‘Impose 20-year minimum rape sentence’


HARARE – The custodial sentence for rapists should be increased to 20 years per count to make sure that would-be offenders are deterred from committing the crime, Women’s Affairs and Community Development minister Oppah Muchinguri said yesterday.

“We do not want to be likened to cattle; we are more worthy than that,” she said. 

Muchinguri was speaking after a march by hundreds of women in Harare to commemorate 16 Days of Activism Against Gender-based Violence with a special theme on rape and sexual violence.

The march was organised by Musasa Project, Women’s Trust, with support from the British Embassy.

The minister spoke against cultural practices that expose women and children to rape.

She said men should do away with the practice of raping minors in a bid to cure Aids.

Rape cases are increasing at an alarming pace in Zimbabwe, according to statistics released in the local press.

British Ambassador Deborah Bronnert said, “Rape and sexual violence is a global problem and it is as big a problem in Zimbabwe as elsewhere.  Newspaper headlines here give some evidence.

“For example, one local newspaper reported that 650 women had been raped in the last 10 months, 330 of these children. And we know that in all countries there is significant under-reporting of rape and other sexual crimes. It is against this background that the UK is working to help combat this issue in Zimbabwe.”

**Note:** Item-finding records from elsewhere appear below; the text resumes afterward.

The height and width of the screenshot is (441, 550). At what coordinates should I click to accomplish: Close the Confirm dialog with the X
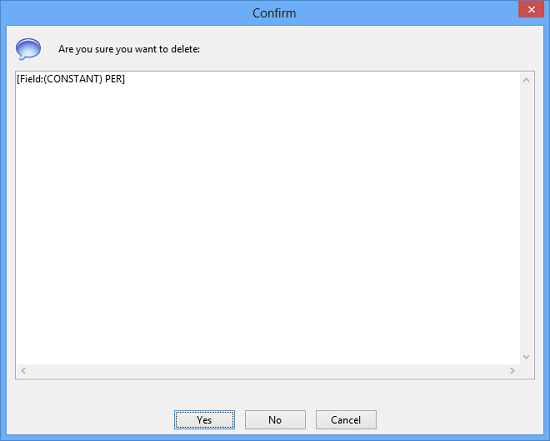[531, 9]

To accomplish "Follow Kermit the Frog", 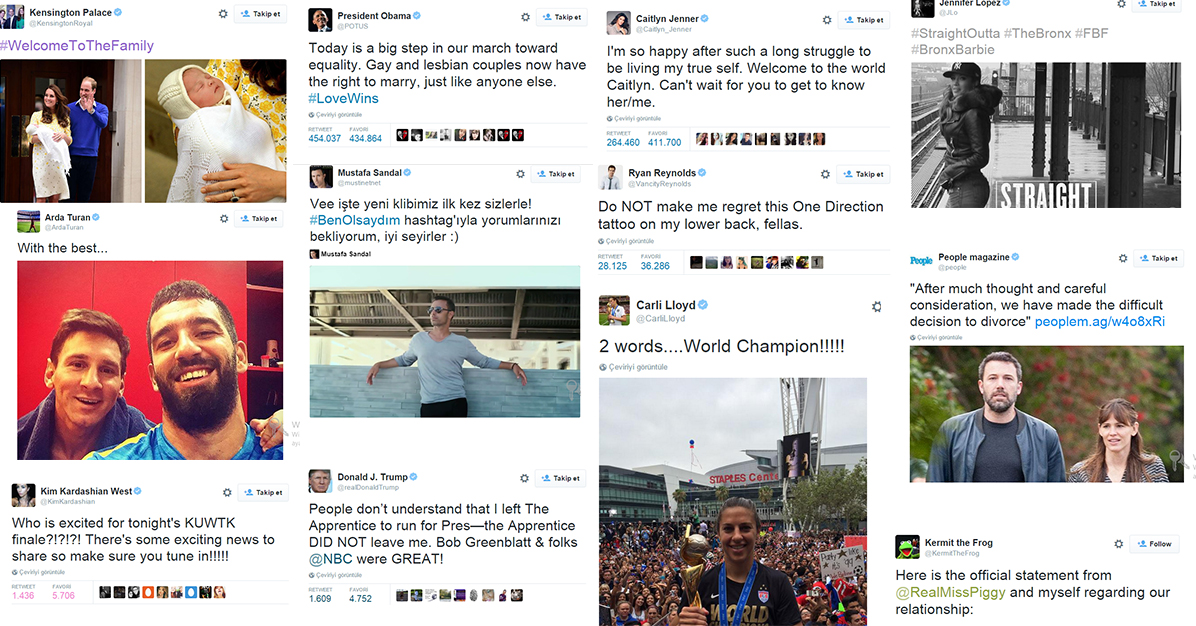I will coord(1154,544).
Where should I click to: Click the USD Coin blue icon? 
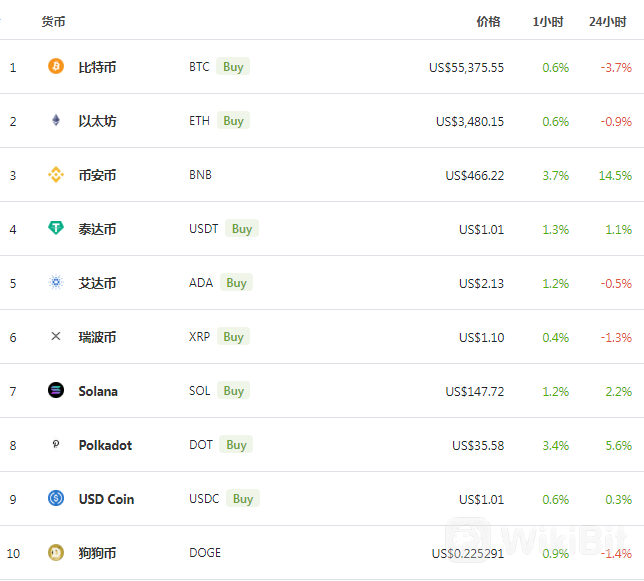pyautogui.click(x=56, y=498)
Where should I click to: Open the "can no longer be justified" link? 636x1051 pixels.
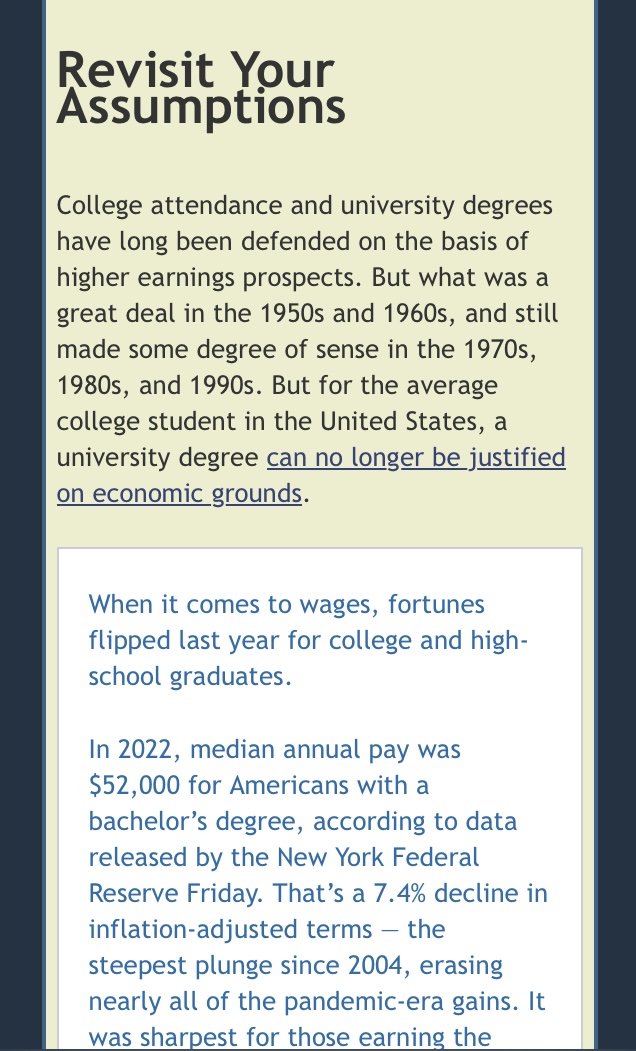pos(415,458)
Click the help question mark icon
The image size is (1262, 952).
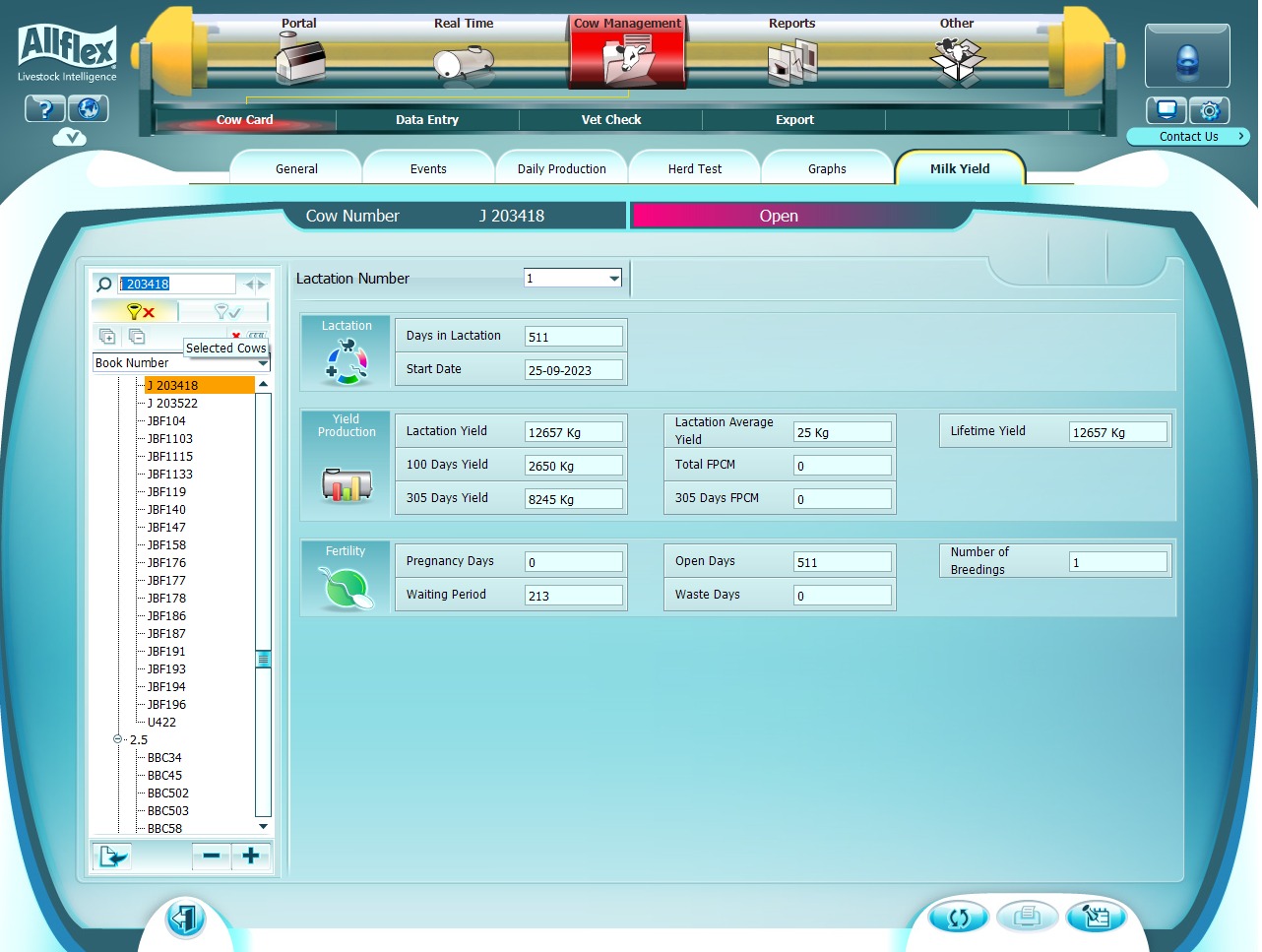click(44, 109)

Bronnert said the UK government’s Department for International Development, DFID  will strive to help women and girls gain control of their bodies through combating violence against women, including targeting social norms, domestic violence, and providing services for Gender Based Violence (GBV) survivors.

A key example of this support is a £35m DFID grant to the Child Protection Fund, which strengthens justice systems and child protection services for vulnerable children, with a particular focus on adolescent girls.

The initiative seeks to enable survivors to speak out without fear of shame, stigma and victimisation and replace a culture of impunity with one of deterrence.

Perpetrators must be prosecuted and held to account for their crimes, she said.

Bronnert said internationally, countries are coming together to say no to rape.

Memory Kachambwa, director of Women’s Trust, said women should be more assertive with their rights and they should be able to stand up and report perpetrators of violence.

Kachambwa said the fight against gender based violence should be extended to 365 days a year to make sure that enough awareness is raised.